O’Hara, Levy’s longtime performance partner from SCTV to Christopher Guest films like Best in Show to Schitt’s Creek, makes a cameo in the ad.
“First of all, you have to talk about her talent because she’s probably one of the most, if not the best, comedic actresses in the business,” the Emmy-winning actor said when asked about the on-screen magic between the two that’s spanned multiple generations. “And she’s been doing brilliant stuff for the 40-something odd years that I’ve known her.
“The reason we work so well together is because we really kind of have the same working style. Catherine and I don’t really consider ourselves comedians. In real life, we’re pretty normal people; what we love doing is getting our laughs through our characters that we play.
“Catherine does it so [deeply], she’s so chameleon-like in her work. She actually kind of becomes these characters and finds a way of making them funny in a way that not a lot of actresses can do. We’ve found, again because we work the same way, because we take our work seriously and in trying to get our laughs trhough our characters and keeping everything grounded in the kind of comedy that we do, it’s just been easy to work with. It’s like we finish each other’s sentences in a scene.”
Schitt’s Creek took the world by storm and to binge heaven during the now early days of the pandemic. Initially, when approached by his son Dan about creating and starring in the show together, Eugene found himself petrified for his son over the massive undertaking.
“When we first got together, when he asked me if I wanted to kind of work with him on this idea, I thought this would never happen because he really hasn’t relied on me for anything,” Levy said. “Whether it was a school play… I would always say, ‘Do you want me to run lines with you?’ ‘No, no. I’ve got it.’
“So when this thing came up it was like, ‘Oh my god, we’re going to be working together. And as I’ve said, it really didn’t matter what the idea was. As a dad, I would have hopped on this thing with him and just loved the experience.
“So we started doing it together and at one point, really in the early on days of this, I kind of had a bit of a nightmare. I’d wake up in a cold sweat, thinking, ‘What if he doesn’t have it? What if it turns out he doesn’t have the talent to do something as [demanding] as a weekly television comedy? What do I do? Do I tell him that this is not going to work because you just don’t have it? Or do we just continue working on this idea, knowing nothing will come of it? And you think Sophie had a choice…

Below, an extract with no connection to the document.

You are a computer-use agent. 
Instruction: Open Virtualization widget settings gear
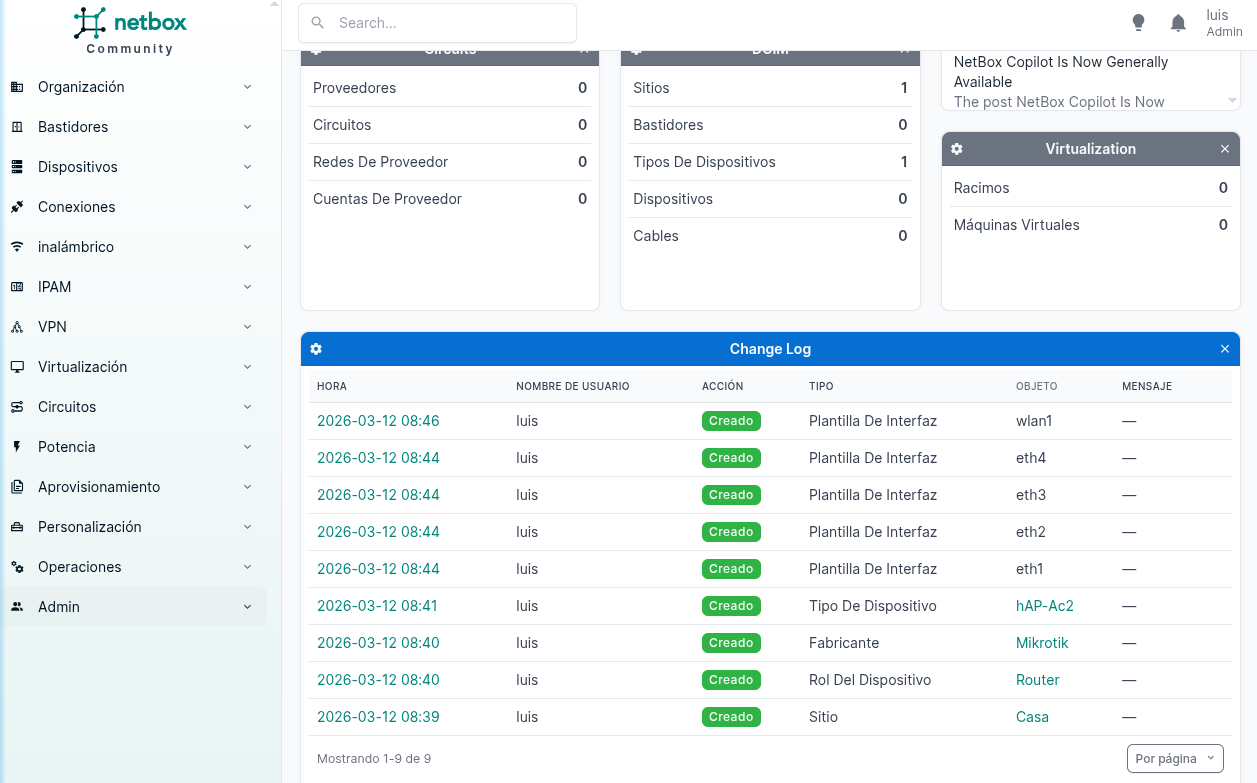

“So, I learned … once we started getting into the work, that wow, he’s really got some great chops for writing, and that was reassuring, beyond reassuring. I thought, ‘Wow, he really is a good writer,’ as we’re going through our pilot. And as an actor, as a performer in it, he really surprised me at how good he was at developing an amazingly interesting and funny character.
“So yeah, that moment of, ‘Wow, this kid is so much better than I ever thought he could be… I always knew he was talented because I watched him on MTV for eight years up in Canada and he had a great presence on live TV, really bright, able to hold his own and be funny and interesting, but a weekly half-hour comedy is a different kind of animal and he proved early on that boy he’s going to be a great partner on this.”
Another SCTV alum Eugene worked with, John Candy, tragically died of a heart attack in 1994 at the age of 43. Like Candy’s countless fans, Levy wanted to see more from John and perhaps witness his career take a different turn.
“I think John would have made that leap from comedy to drama quite readily,” Eugene said. “We kind of saw it in JFK, Oliver Stone’s movie, where John was in that briefly but just an amazing character in that. John was a great actor.
“He spent his life doing comedy, but he was acting. He had moments in Planes, Trains and Automobiles that just destroyed you emotionally and made you laugh out loud. John as a person just transcended the screen. I think that’s why people just loved him so much and loved his work so much.”